Whether you’re hoping to buy an HMO property, to convert an existing property for use as an HMO, to get started with refurbishment works or you have an extensive build project in mind, we can help secure the right HMO mortgage for you. Not all lenders offer HMO mortgages and those who do often only provide them via brokers. At Trinity Finance, we are highly experienced in HMO investments and have good relationships with lenders who specialise in this type of funding.

Our mortgage brokers, located throughout Kent, London and Edinburgh, are available to take an in-depth look at your HMO requirements and tailor your application to the right lender. We have access to flexible lending options that can suit you whether you’re an experienced or first-time landlord, prefer criteria without a minimum income requirement or need a high LTV. Simply give us a call on 01322 907 000 to get started with your application. If you prefer, send an email to us at info@trinityfinance.co.uk and one of our mortgage specialists will reply to you as quickly as possible.

Have the correct insurance cover in place

The higher risk factor of HMOs compared with standard buy-to-let properties means you need to have specialist HMO insurance cover in place. This type of insurance has different terms to standard landlord insurance cover and is tailored to offer the right protection for the specific types of risks associated with HMOs. You need to register your property as an HMO before you can benefit from this cover. Be aware that when you apply for an HMO mortgage, your lender may require you to have insurance cover in place before agreeing to a loan.

HMO insurance costs

As HMOs vary considerably, insurance policies are tailored to account for this. The cost will depend on factors that include the size of the property, where it’s located, the number of tenants and more. One element that can increase your premium is if you allow the tenants to cook in their rooms. Instead, ensure there are suitable kitchen facilities for the tenants to share. By removing that extra element of risk, you’ll benefit from a cheaper rate. If you have more than one HMO property in your portfolio, you can arrange for them to be covered under the same insurance policy. That way, you can take advantage of a more favourable rate than if each property is insured separately.

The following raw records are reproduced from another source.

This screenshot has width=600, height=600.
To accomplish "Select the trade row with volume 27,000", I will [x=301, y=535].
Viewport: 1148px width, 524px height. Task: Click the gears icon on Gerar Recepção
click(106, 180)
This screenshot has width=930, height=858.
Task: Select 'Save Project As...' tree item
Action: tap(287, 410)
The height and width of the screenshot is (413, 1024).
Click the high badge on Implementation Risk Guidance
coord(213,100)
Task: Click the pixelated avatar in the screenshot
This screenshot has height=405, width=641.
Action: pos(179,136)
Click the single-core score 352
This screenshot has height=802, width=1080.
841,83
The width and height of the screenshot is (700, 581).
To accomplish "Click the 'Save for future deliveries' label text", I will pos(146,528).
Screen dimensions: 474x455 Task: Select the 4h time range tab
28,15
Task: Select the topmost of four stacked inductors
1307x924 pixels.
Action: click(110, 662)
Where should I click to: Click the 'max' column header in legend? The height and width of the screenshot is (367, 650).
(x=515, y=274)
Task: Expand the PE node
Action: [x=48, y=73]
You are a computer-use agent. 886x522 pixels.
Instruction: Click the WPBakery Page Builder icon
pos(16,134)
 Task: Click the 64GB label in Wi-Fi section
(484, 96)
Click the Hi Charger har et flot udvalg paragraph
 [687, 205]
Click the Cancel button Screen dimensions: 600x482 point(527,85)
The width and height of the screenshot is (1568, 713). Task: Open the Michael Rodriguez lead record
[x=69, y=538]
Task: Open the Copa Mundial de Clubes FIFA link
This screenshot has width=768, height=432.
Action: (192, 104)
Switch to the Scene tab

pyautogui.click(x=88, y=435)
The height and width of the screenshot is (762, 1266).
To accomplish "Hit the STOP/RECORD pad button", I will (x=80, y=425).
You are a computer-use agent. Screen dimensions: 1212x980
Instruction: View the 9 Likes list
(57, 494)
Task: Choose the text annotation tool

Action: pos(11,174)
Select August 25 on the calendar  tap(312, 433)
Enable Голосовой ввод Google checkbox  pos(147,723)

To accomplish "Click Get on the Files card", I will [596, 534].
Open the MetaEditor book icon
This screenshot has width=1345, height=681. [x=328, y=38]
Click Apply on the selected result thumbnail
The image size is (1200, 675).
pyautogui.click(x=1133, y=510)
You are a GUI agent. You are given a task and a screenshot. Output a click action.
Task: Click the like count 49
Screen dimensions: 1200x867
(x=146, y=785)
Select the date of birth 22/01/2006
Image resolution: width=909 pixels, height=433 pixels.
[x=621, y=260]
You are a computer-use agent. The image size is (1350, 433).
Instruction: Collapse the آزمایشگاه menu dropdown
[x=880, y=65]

What is covered under HMO insurance?

Whether your HMO property is purpose-built or a conversion, an entire house or flat, a house that’s been converted into bedsits or a building that’s been completely converted into flats, it can be covered with this type of insurance. Cover is also available for different types of tenants, such as working professionals, students, those paying rent using housing benefit and asylum seekers.

In addition to providing the basic cover you’d expect with an insurance policy, such as buildings insurance, there are other options to consider too. You may want to opt for protection against loss of rent, legal protection, public and property owners’ liability cover as well as alternative accommodation cover. These are described in more detail below:

  • Buildings insurance: This is the main consideration for your HMO insurance. It covers you for the costs needed to repair or rebuild your property and can cover many aspects, such as damage caused by flooding, fire, storm damage and theft. You may also want to include additional cover for damage caused by your tenants, whether malicious or accidental. You need to base your buildings insurance cover on how much it would cost to rebuild your property from scratch rather than basing it on the property’s value. A surveyor can give you an indication of this sum.
  • Contents insurance: This covers the contents you have provided in the property should they be damaged or stolen, such as the furniture in each bedroom as well as any furniture and furnishings you’ve supplied in the communal areas. Each tenant is responsible for insuring their own possessions.
  • Loss of rent: Should your property become uninhabitable – for example, if there’s a fire – this insurance reimburses you for any rental income you lose as a result of this.
  • Alternative accommodation: If your property becomes uninhabitable, this insurance covers the costs needed to rehouse your tenants.
  • Rent guarantee insurance: In the event that your tenants stop paying their rent, this insurance covers the rental income.
  • Legal protection: This covers your legal costs should a property or tenancy dispute arise. For example, your tenants may have caused significant damage to your property or you may be having difficulty getting them to vacate.
  • Public and property owners’ liability: This type of cover protects you against claims of injury to a tenant or damage to a tenant’s belongings that you’re responsible for as the owner of the property. For example, a tenant might trip over loose carpet on the stairs and fall down them, suffering an injury.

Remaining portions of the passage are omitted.